=== EXERCISE DESCRIPTION ===
Copy the food systems text from the words "We are also" through "and waste management.", putting "refrigeration" in place of "cold storage".

=== EXCERPTED TEXT ===
+-------+
We are also using a lot of “novel entities” - things like plastics to pesticides - in food production, processing, and packaging, but the use is “alarmingly understudied”.
Agricultural and food systems release 16 to 17.7 Gt of CO₂ equivalent (CO₂e) per year, or about 30% of total global greenhouse gas (GHG) emissions. About a third are from agriculture, a third from conversion of natural ecosystems to agricultural land, and a third from non-agricultural aspects including transport, cold storage, retail, food at home, manufacturing inputs, and waste management.
Almost 70% of global ecoregions have already lost more than half of their intact natural areas, mostly due to land conversion for farming.
Currently, 37% of the global land area is used for agricultural production, of which croplands cover 33% and grazing lands cover 67%. If we want to reduce land conversions, shifting our diets and reducing food loss are key.
More than 350,000 synthetic chemicals are produced and released in the environment, and we don’t fully know the risks they pose.
Environment: where we want to be
The researchers propose GHG emissions from food systems are kept below 5 Gt CO₂e per year by 2050 to keep global warming below 1.5°C or 2°C. Going above could lead to catastrophic impacts from climate change, scientists have warned.
Transforming food systems could cut emissions by more than half.
Full energy decarbonisation and zero land-use change would eliminate two-thirds of food system emissions by largely eradicating CO, emissions.
How do we get there?
“Unprecedented levels of action are required to shift diets, improve production, and enhance justice,” the EAT-Lancet report said.
It then outlined three broad goals - Achieve the Planetary Health Diet for all, Produce the PHD within planetary boundaries, Secure social foundations - and eight potential solutions to advance them. Each solution has two or three specific actions. I thought the image below says it better than me listing them down.

Food For Thought
“Substantial financial resources, estimated between US$200 billion and $500 billion per year, are needed to support the transformation to healthy, sustainable, and just food systems. However, evidence suggests that the price of action is much lower than the cost of inaction, and that investments would rapidly shift to economic benefits (approximately $5 trillion per year).”
“A food systems transformation following recommendations from the EAT-Lancet Commission - which include a shift to healthy diets, improved and increased agricultural productivity, and reduced food loss and waste - would substantially reduce environmental pressures on climate, biodiversity, water, and pollution. However, no single action is sufficient to ensure a healthy, just, and sustainable food system.”
+-------+
=== EXTRACTED MATERIAL ===
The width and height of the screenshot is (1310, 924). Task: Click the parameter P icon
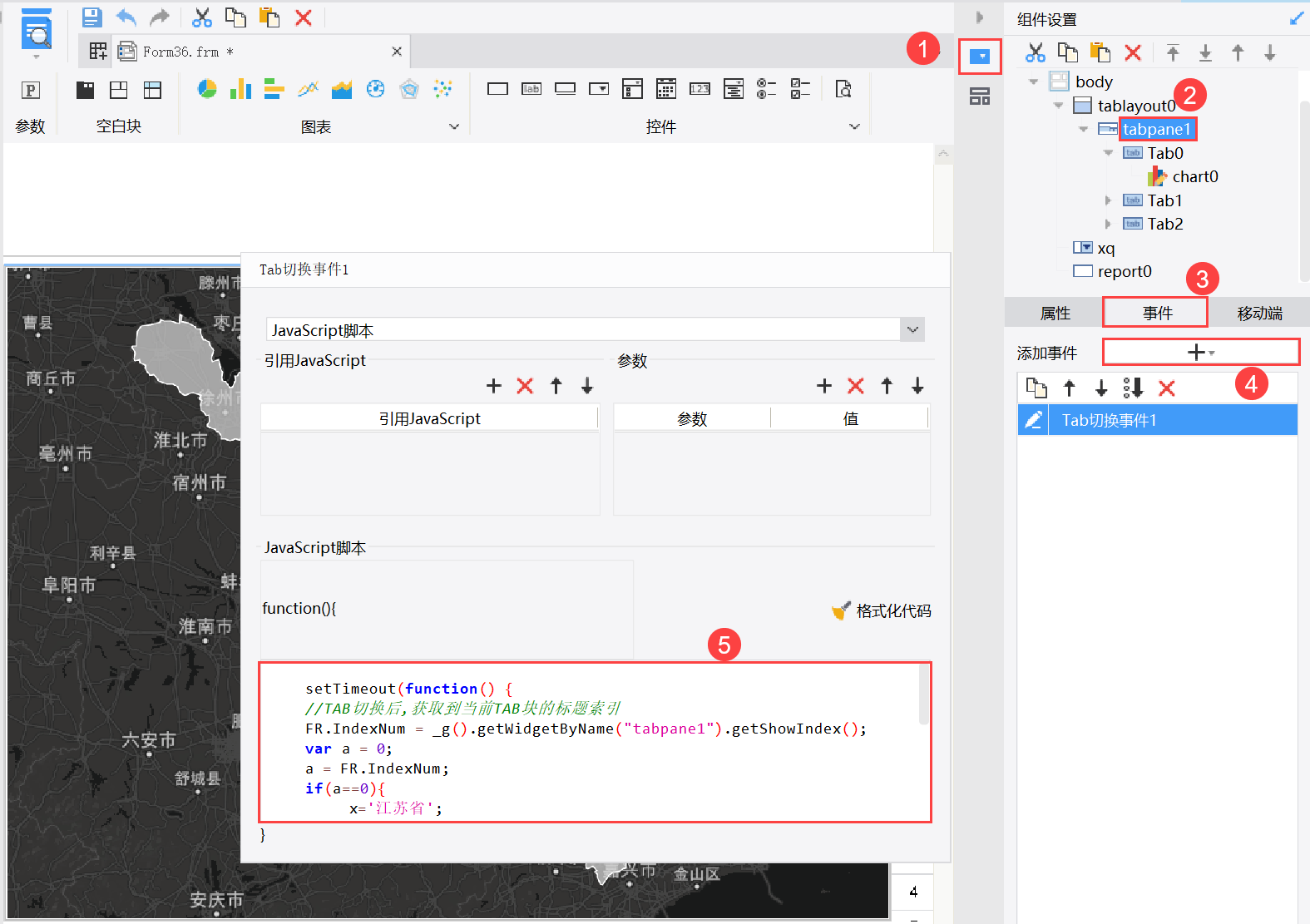click(30, 90)
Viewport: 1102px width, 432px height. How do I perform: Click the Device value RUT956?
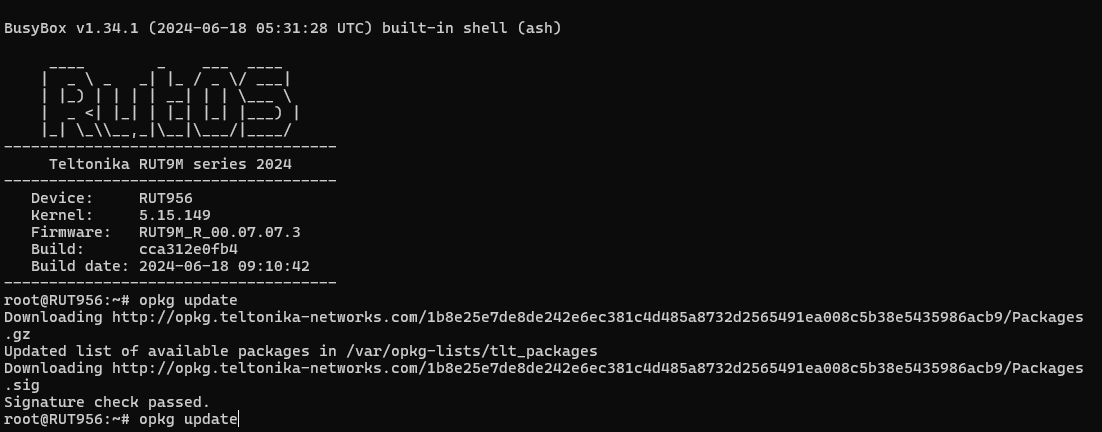click(165, 198)
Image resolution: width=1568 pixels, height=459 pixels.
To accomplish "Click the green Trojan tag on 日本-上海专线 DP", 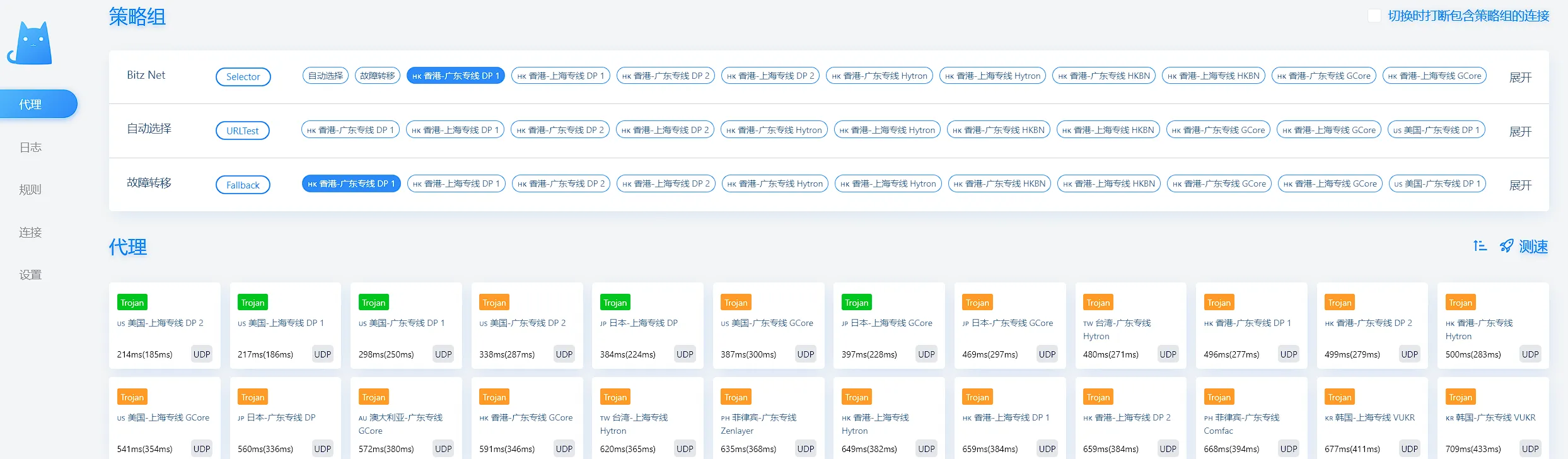I will point(615,303).
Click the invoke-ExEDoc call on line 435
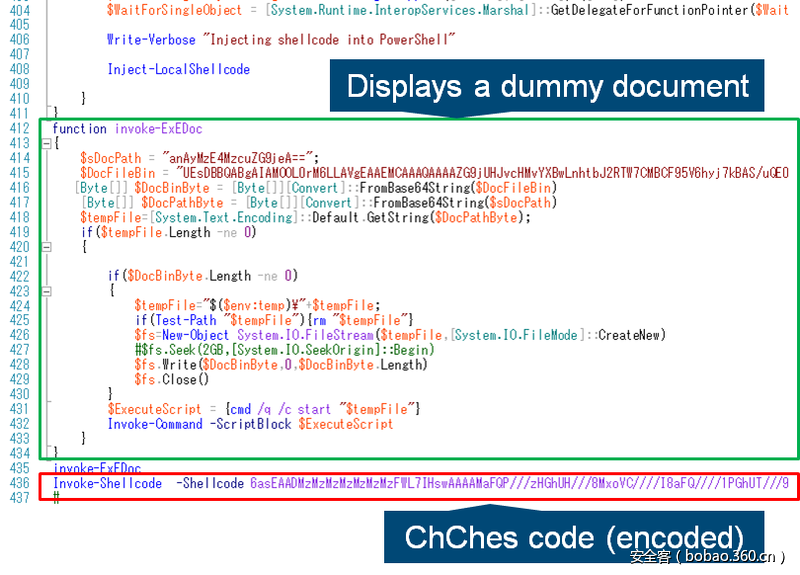The height and width of the screenshot is (575, 800). click(97, 468)
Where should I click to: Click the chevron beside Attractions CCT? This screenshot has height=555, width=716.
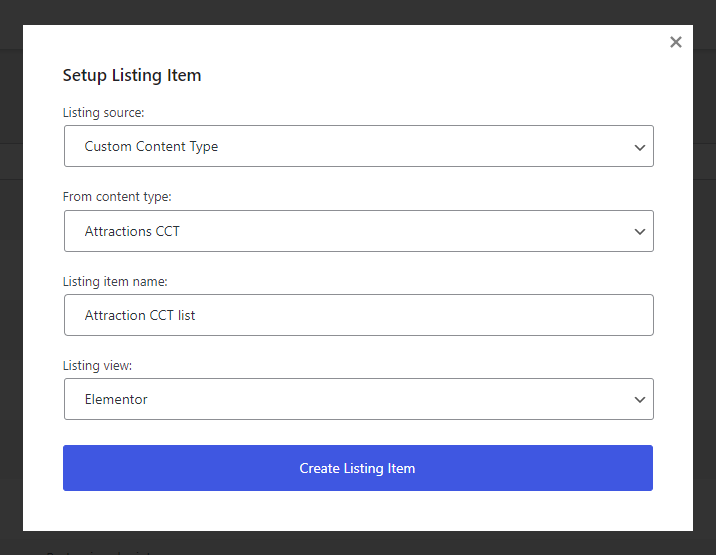(x=640, y=232)
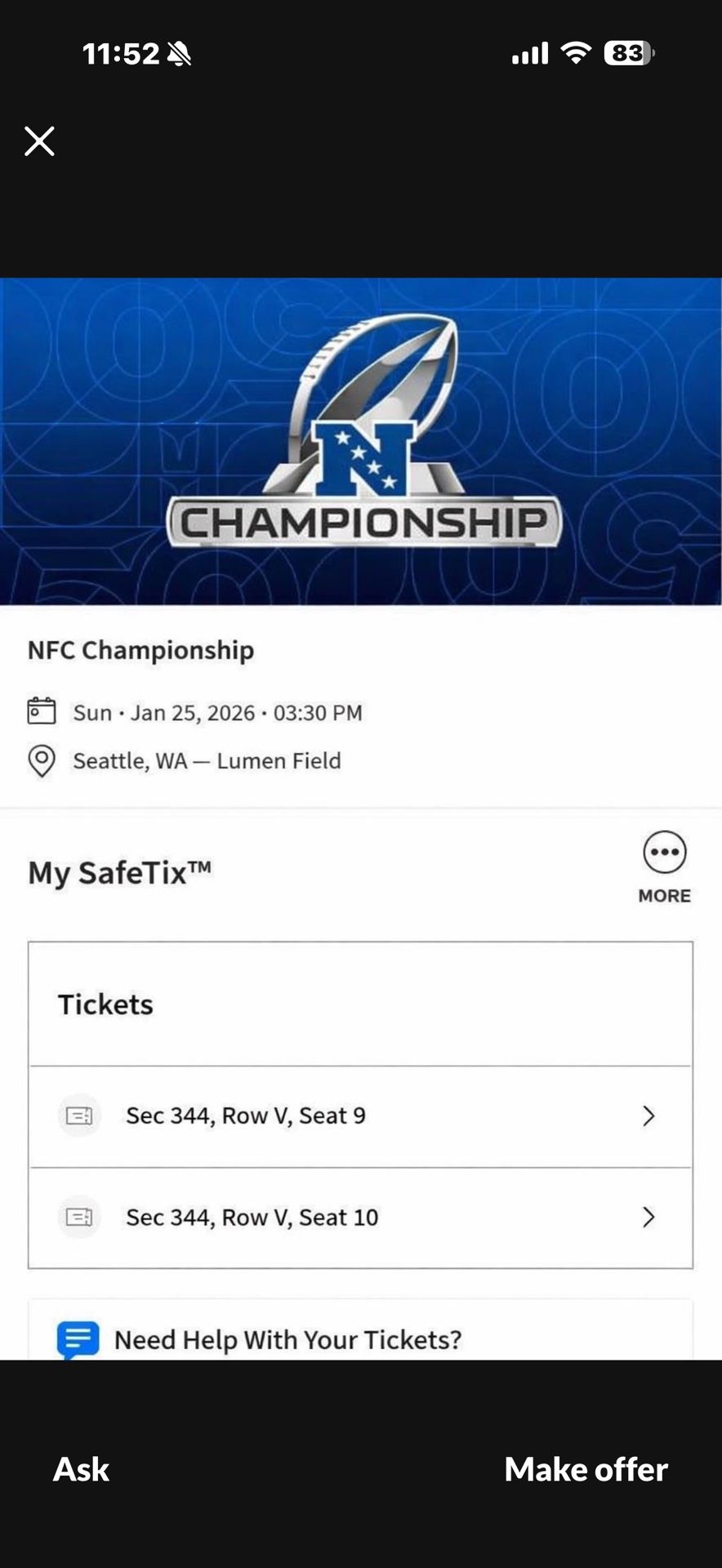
+-------+
=== RESULT BELOW ===
We are also using a lot of “novel entities” - things like plastics to pesticides - in food production, processing, and packaging, but the use is “alarmingly understudied”.
Agricultural and food systems release 16 to 17.7 Gt of CO₂ equivalent (CO₂e) per year, or about 30% of total global greenhouse gas (GHG) emissions. About a third are from agriculture, a third from conversion of natural ecosystems to agricultural land, and a third from non-agricultural aspects including transport, refrigeration, retail, food at home, manufacturing inputs, and waste management.